L’analyse des données météorologiques modernes offre une perspective fascinante sur le rôle et la portée des vents fécondants évoqués dans le texte coranique.
Allah, le Très-Haut, dit au verset 15:22 du Coran :
﴿وَأَرْسَلْنَا ٱلرِّيَاحَ لَوَاقِحَ فَأَنزَلْنَا مِنَ ٱلسَّمَاءِ مَاءً فَأَسْقَيْنَاكُمُوهُ وَمَا أَنتُمْ لَهُ بِخَازِنِينَ﴾ [Al-Hijr : 22] « Et Nous envoyons les vents fécondants ; puis Nous faisons descendre du ciel une eau dont Nous vous abreuvons, alors que vous n’en êtes pas les détenteurs. » [Sahih International]
Allah nous a comblés d’un bienfait divin en nous montrant, dans ce verset, la source merveilleuse de l’eau. Ce bienfait de l’eau n’est pas réservé aux seuls êtres humains ; il concerne aussi les animaux, les plantes et les autres créatures vivant sur terre, comme nous le voyons dans d’autres versets du Coran.
Il est dit aux versets 16:10-11 :
﴿هُوَ ٱلَّذِي أَنزَلَ مِنَ ٱلسَّمَاءِ مَاءً ۖ لَّكم مِّنْهُ شَرَابٌ وَمِنْهُ شَجَرٌ فِيهِ تُسِيمُونَ﴾ [An-Nahl : 10] « C’est Lui qui fait descendre du ciel une eau dont vous buvez, et grâce à laquelle pousse une végétation où vous faites paître vos troupeaux. »

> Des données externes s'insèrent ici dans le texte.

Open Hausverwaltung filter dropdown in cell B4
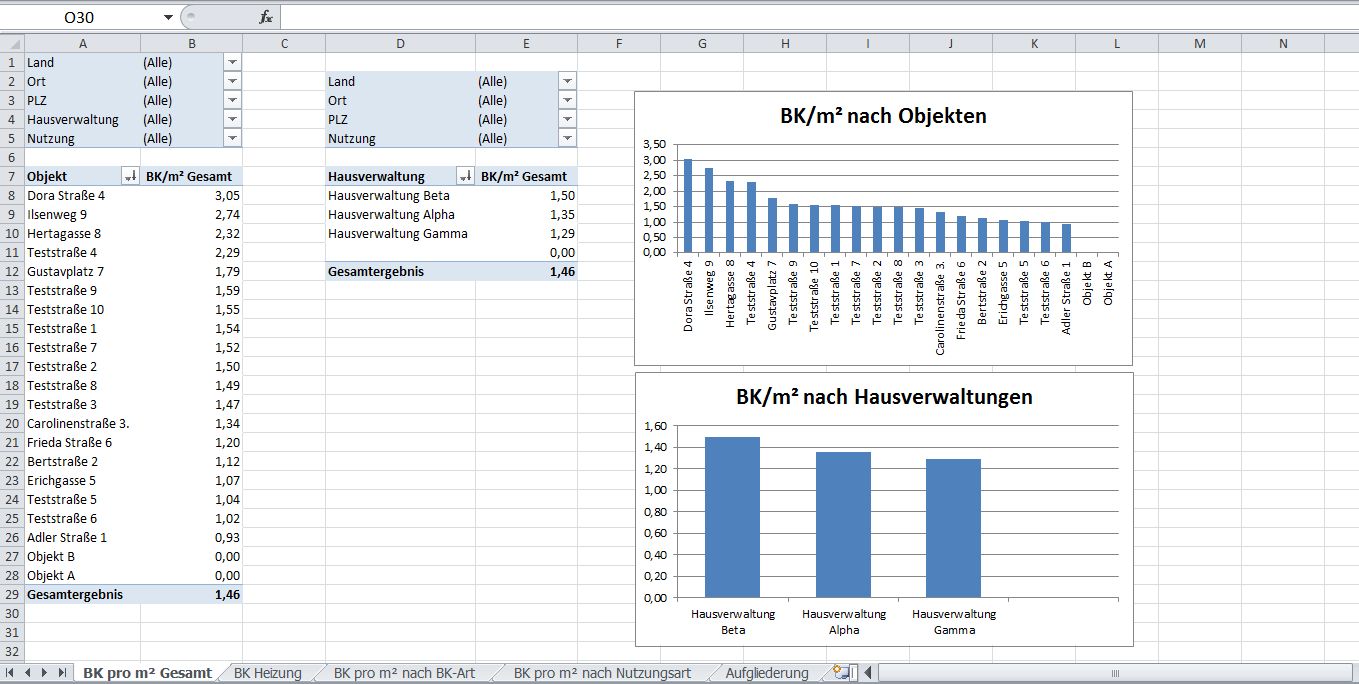This screenshot has height=684, width=1359. coord(232,119)
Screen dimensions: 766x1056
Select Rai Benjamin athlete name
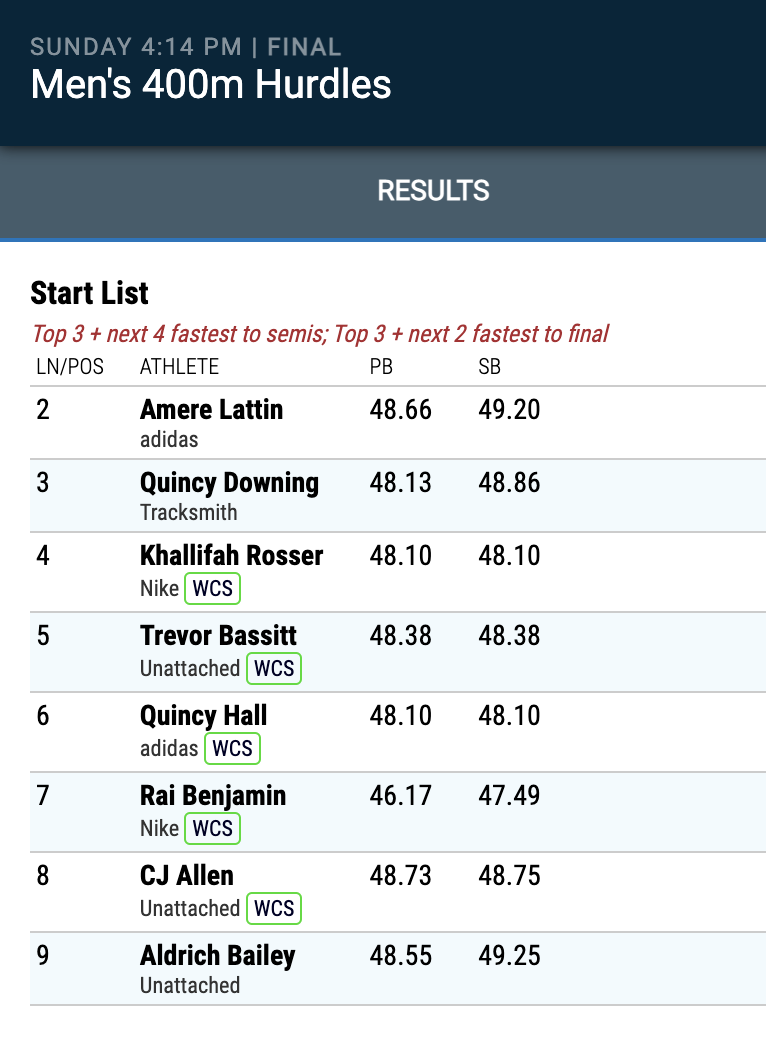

﴿يُنبِتُ لَكُم بِهِ ٱلزَّرْعَ وَٱلزَّيْتُونَ وَٱلنَّخِيلَ وَٱلْأَعْنَابَ وَمِن كُلِّ ٱلثَّمَرَاتِ ۗ إِنِّ فِي ذَٰلِكَ لَآيَةً لِّقَوْمٍ يَتَفَكَّرُونَ﴾ « Par elle, Il fait pousser pour vous les cultures, les oliviers, les palmiers, les vignes et toutes sortes de fruits. Il y a certes là un signe pour des gens qui réfléchissent. »
Des versets similaires se trouvent en 25:48-49 :
﴿وَهُوَ ٱلَّdevant أَرْسَلَ ٱلرِّيَاحَ بُشْرًا بَيْنَ يَدَيْ رَحْمَتِهِ ۚ وَأَنزَلْنَا مِنَ ٱلسَّمَاءِ مَاءً طَهُورًا﴾ [Al-Furqan : 48] « Et c’est Lui qui envoie les vents comme une bonne annonce précédant Sa miséricorde — c’est-à-dire la pluie —, et Nous faisons descendre du ciel une eau pure. »
﴿لِّنُحْيِيَ بِهِ بَلْدَةً مَّيْتًا وَنُسْقِيَهُ مِمَّا خَلَقْنَا أَنْعَامًا وَأَنَاسِيَّ كَثِيرًا﴾ [Al-Furqan : 49] « Afin de redonner vie, par elle, à une terre morte, et d’en abreuver ce que Nous avons créé : de nombreux bestiaux et êtres humains. »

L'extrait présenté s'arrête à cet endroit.